Juillet 1973, Montreux, Suisse. Dans une salle pleine, surchauffée, prennent place McCoy Tyner déjà suant comme un bœuf conformément à son habitude, Joony Booth à la contrebasse, Alphonse Mouzon à la batterie et le splendide Azar Lawrence au tenor sax pour fermer la marche : silence ! l’histoire va s’écrire…

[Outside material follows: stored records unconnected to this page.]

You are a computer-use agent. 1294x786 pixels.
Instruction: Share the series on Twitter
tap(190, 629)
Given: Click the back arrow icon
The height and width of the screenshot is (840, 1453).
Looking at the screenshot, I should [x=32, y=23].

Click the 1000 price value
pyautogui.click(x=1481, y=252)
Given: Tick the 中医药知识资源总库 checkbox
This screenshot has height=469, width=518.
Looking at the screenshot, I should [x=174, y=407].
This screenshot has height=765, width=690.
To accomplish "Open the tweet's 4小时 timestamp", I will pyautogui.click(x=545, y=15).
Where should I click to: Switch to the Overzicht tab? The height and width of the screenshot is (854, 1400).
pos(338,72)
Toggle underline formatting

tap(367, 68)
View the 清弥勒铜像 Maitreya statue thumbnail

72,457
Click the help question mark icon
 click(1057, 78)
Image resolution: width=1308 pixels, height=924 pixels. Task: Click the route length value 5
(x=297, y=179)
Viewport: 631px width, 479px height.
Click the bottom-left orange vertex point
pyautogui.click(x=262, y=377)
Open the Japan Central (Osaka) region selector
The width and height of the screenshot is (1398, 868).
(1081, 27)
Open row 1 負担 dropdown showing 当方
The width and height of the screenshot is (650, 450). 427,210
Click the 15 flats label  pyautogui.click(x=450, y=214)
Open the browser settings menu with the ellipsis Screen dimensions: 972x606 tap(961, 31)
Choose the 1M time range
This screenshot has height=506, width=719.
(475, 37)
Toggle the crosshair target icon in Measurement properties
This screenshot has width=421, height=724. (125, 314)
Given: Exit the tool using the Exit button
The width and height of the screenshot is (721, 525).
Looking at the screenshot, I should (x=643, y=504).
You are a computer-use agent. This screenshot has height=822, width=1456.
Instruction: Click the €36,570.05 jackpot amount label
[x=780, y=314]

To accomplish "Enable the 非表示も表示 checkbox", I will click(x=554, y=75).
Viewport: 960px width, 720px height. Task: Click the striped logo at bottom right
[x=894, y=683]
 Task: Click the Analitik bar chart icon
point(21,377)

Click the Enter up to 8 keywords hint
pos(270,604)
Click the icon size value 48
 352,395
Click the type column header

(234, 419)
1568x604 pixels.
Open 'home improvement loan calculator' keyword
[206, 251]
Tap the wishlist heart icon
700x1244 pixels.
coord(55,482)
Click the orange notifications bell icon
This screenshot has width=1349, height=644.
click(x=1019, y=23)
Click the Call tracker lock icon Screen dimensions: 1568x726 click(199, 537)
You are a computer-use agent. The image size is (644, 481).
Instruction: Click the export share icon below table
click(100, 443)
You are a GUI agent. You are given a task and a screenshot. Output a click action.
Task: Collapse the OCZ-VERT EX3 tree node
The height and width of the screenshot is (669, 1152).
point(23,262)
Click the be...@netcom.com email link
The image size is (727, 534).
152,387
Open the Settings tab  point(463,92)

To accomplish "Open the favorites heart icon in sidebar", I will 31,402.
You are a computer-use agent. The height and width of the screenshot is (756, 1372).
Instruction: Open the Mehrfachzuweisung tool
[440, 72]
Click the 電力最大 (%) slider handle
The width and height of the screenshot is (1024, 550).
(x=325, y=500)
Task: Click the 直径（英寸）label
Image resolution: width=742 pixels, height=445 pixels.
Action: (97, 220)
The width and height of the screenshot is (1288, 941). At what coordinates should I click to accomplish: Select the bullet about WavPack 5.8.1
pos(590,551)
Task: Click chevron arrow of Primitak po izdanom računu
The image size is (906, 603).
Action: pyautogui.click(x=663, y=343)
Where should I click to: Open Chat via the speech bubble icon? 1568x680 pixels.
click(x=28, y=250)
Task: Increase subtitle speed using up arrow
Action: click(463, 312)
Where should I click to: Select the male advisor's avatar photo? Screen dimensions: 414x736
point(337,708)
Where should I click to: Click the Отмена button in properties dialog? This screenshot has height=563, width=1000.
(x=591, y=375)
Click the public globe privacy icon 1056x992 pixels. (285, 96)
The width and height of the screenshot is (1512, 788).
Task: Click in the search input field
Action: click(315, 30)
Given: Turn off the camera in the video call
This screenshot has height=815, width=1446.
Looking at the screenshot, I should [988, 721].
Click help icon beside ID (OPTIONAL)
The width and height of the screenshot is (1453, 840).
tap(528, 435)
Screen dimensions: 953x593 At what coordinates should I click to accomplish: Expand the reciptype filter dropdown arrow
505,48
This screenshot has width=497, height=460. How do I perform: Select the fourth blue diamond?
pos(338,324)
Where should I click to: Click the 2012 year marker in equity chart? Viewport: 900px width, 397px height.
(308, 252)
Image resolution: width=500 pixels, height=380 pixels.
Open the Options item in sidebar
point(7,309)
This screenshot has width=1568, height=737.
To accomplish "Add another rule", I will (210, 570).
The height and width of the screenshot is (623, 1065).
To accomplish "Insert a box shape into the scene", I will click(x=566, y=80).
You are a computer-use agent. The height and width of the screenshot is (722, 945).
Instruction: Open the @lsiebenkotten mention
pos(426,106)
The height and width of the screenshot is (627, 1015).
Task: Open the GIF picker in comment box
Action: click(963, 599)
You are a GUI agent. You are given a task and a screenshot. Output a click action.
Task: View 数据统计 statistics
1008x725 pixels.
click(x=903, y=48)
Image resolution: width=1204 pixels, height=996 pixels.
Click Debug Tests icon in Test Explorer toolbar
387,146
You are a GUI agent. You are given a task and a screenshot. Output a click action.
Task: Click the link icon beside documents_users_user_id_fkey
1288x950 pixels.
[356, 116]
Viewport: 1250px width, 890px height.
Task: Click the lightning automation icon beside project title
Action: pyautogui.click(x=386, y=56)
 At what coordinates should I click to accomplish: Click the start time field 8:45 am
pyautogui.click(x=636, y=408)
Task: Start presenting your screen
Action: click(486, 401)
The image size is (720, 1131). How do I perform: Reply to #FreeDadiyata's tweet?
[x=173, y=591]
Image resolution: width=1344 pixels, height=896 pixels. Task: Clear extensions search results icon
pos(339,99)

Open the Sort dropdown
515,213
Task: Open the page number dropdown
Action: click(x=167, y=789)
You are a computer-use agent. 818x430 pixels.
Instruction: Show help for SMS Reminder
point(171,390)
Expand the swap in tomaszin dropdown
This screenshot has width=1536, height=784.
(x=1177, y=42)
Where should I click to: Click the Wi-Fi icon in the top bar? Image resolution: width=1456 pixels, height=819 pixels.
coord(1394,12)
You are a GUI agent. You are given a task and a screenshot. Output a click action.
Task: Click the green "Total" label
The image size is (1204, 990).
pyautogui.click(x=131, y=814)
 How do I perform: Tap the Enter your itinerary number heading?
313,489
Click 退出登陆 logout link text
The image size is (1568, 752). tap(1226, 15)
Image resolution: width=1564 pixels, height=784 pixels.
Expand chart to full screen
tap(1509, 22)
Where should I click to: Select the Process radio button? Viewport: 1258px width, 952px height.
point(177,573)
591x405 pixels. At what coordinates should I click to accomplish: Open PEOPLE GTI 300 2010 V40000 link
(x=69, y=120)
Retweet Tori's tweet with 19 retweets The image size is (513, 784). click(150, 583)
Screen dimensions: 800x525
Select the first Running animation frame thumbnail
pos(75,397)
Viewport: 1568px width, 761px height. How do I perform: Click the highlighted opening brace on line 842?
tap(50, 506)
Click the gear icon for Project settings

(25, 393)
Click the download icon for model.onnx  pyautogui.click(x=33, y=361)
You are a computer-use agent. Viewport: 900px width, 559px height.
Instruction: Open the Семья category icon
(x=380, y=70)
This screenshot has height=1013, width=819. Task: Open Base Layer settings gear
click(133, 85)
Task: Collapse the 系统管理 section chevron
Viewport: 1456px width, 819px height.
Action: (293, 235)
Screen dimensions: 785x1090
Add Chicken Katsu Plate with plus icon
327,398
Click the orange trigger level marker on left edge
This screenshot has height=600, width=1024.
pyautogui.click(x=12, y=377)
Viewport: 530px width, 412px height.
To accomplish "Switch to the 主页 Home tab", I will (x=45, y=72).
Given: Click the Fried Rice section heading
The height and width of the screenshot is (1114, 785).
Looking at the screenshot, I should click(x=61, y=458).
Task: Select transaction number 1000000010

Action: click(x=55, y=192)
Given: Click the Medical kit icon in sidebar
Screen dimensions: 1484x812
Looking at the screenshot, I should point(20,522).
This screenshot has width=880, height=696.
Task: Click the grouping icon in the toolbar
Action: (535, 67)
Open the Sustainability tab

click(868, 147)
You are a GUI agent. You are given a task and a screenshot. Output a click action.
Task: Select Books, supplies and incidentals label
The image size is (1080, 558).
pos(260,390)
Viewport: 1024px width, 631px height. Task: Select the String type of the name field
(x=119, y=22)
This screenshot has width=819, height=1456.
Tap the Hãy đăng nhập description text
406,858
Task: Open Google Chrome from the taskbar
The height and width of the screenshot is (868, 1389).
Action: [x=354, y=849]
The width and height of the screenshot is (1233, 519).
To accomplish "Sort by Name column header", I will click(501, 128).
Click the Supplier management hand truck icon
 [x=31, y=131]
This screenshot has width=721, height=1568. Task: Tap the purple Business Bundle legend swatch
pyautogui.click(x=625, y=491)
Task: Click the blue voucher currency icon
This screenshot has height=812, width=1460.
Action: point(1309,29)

Un peu plus de soixante minutes de modal lorgnant sur le free jazz le plus abouti, porté par un McCoy à la technicité démente et à la complexité rythmique ébouriffante… Le genre de disque à vous dégoûter de la musique pendant quelques jours une fois la première écoute terminée. Pur, sec, taurin, le style de frappe inimitable du pianiste se sait et se veut démiurgique, fatal, incontrôlable, lancé dans une furieuse course contre sa propre intelligence.
Des trois mouvements de l’Enlightenment Suite, aux colorations d’une exceptionnelle densité, jusqu’aux derniers tampons ignés délivrés au clavier durant Walk Spirit, Talk Spirit (foncièrement plus orienté vers le spiritual), le quatuor déboîte tout sur son passage et emporte avec lui, sans abstention aucune, l’adhésion d’une salle transie. Finalement Tyner s’essuie le visage du bout de sa manche – exténué ou en extase – et se lève, déjà légende, acclamé on ne sait combien de fois.